*TEXT*.

******

I did not choose to become human-first.
Aligarh made that choice for me.
"Eight standard. My grandfather's Luna. I just rode it."
Nobody taught me. I just got on and figured it out. That is probably the most accurate summary of how I have approached everything since.
I grew up in Aligarh in the 1980s. Cricket in the afternoon, AMU campus walks, the kind of childhood that feels slow and full at the same time. I played for my school team, represented in inter-school tournaments, and discovered something important: I am not the most talented person in any room. But I will outwork almost anyone in it.
And then the riots came.
I was young when I first saw it. People who had shared chai across a fence the day before, suddenly on opposite sides of something ancient and stupid. I watched a neighbourhood become a battlefield over something neither side could truly explain. I smelled smoke. I heard things I cannot unhear.
Something broke open in me then. And what came through was not anger. It was clarity.
The only identity that actually matters is human. Everything else is a story we tell to feel less alone. Sometimes those stories kill people.
I have never forgotten that. Every product I have built, every team I have led, every person I have mentored. It all comes back to this: people deserve to be treated like people. Not resources. Not headcount. People.
The city
Aligarh. Famous for its locks. Famous for its riots. Famous for producing people who carry both in their bones.
The vehicle
A Luna moped. 50cc. Top speed 45 km/h. The first thing I ever operated without being told how.
The lesson
Human before everything. This never changed.
"I was the college topper. The interviews disagreed."
After AMU, I moved to Greater Noida for my MCA. I was good at studying. Always had been. So when campus placements began, I walked in expecting the world to simply recognise what my grades said about me.
Interview after interview. Nothing.
The silence was brutal, not just professionally but personally. In India, being unemployed after being a topper is not just a gap on your resume. It sits on you like a coat you cannot take off.
Marks get you a seat at the table. What you do when no one is watching gets you the job.

******

*TO DO*.
- a) According to the memoir, where did the writer move after AMU to study for an MCA?
- b) Translate this sentence from the memoir into Spanish: "The only identity that actually matters is human."
- c) Rewrite the memoir between "The vehicle" and "you the job.", inclusive, putting "scooter" in place of "moped".
The lines that come next have no connection to the memoir.

*DATA*.
******

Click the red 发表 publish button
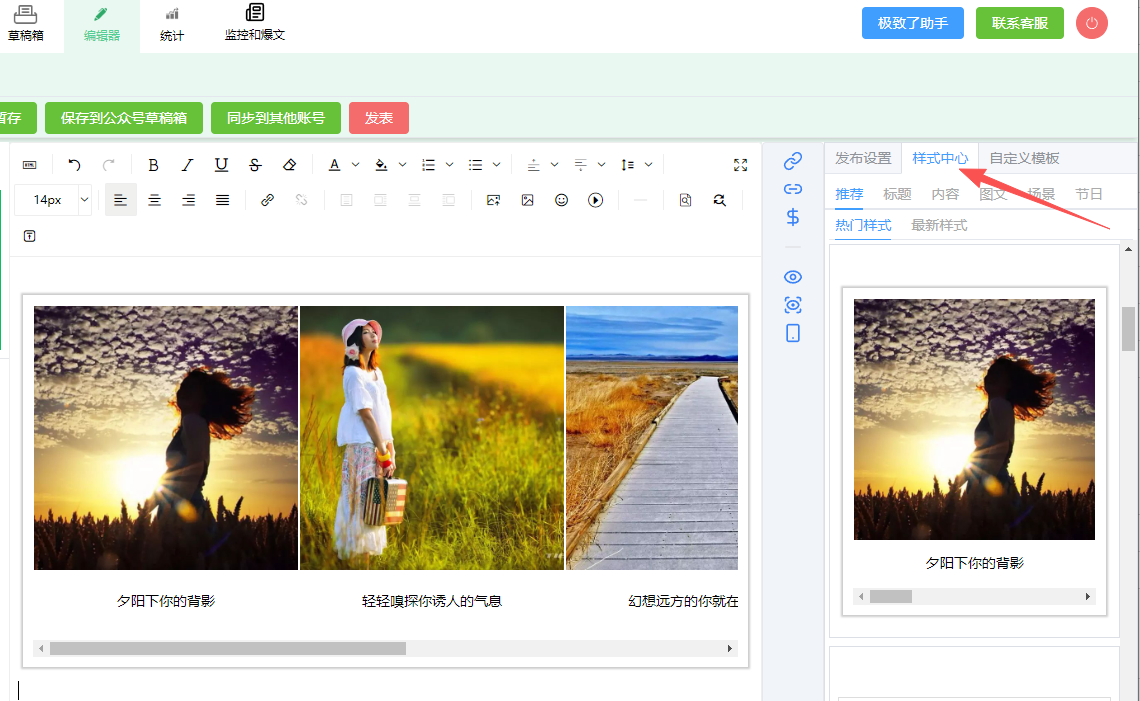 point(379,118)
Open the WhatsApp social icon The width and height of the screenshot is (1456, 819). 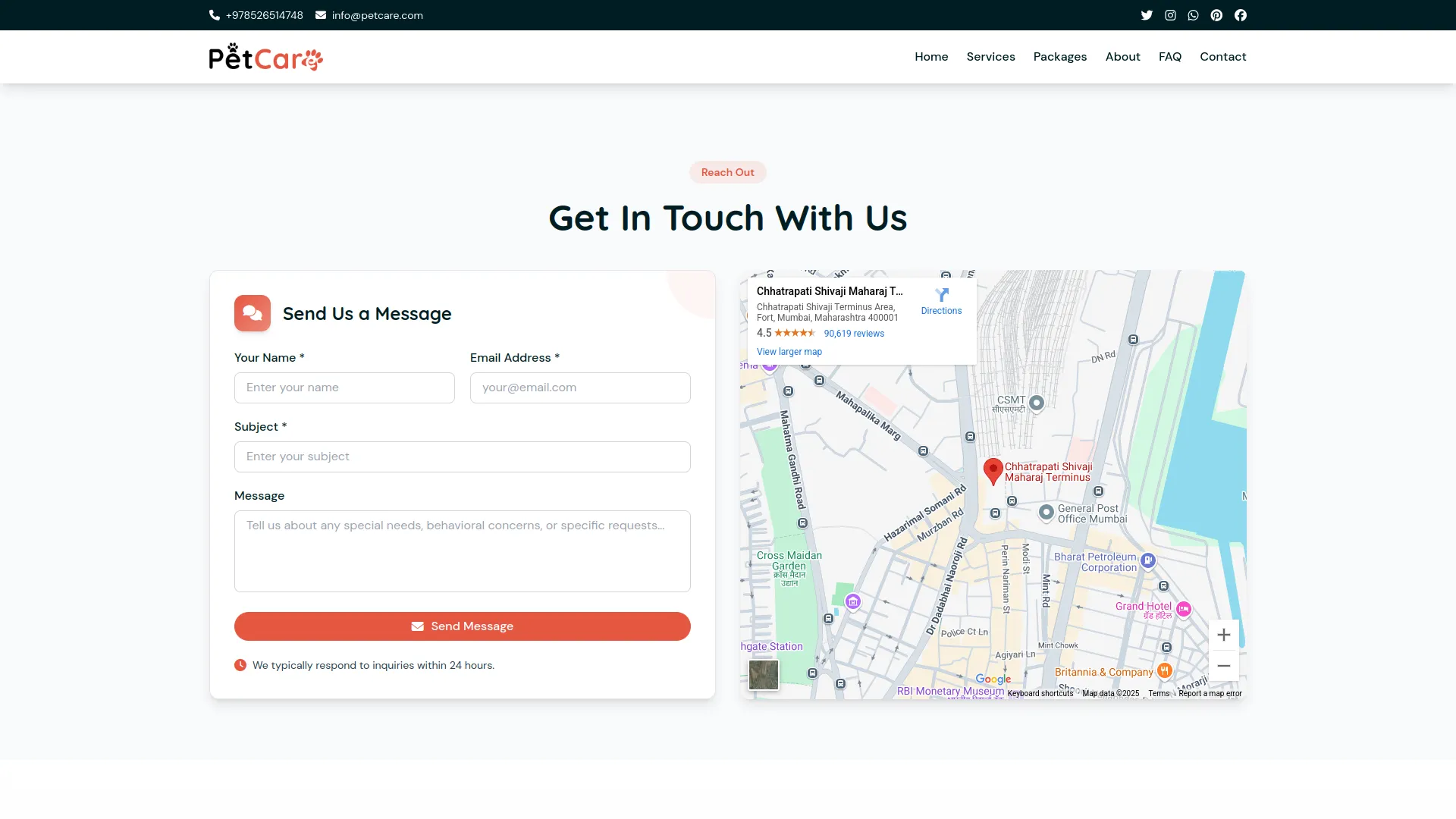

******

*WRITTEN ANSWERS*.
- a) Greater Noida.

- b) La única identidad que realmente importa es la humana.

- c)
The vehicle
A Luna scooter. 50cc. Top speed 45 km/h. The first thing I ever operated without being told how.
The lesson
Human before everything. This never changed.
"I was the college topper. The interviews disagreed."
After AMU, I moved to Greater Noida for my MCA. I was good at studying. Always had been. So when campus placements began, I walked in expecting the world to simply recognise what my grades said about me.
Interview after interview. Nothing.
The silence was brutal, not just professionally but personally. In India, being unemployed after being a topper is not just a gap on your resume. It sits on you like a coat you cannot take off.
Marks get you a seat at the table. What you do when no one is watching gets you the job.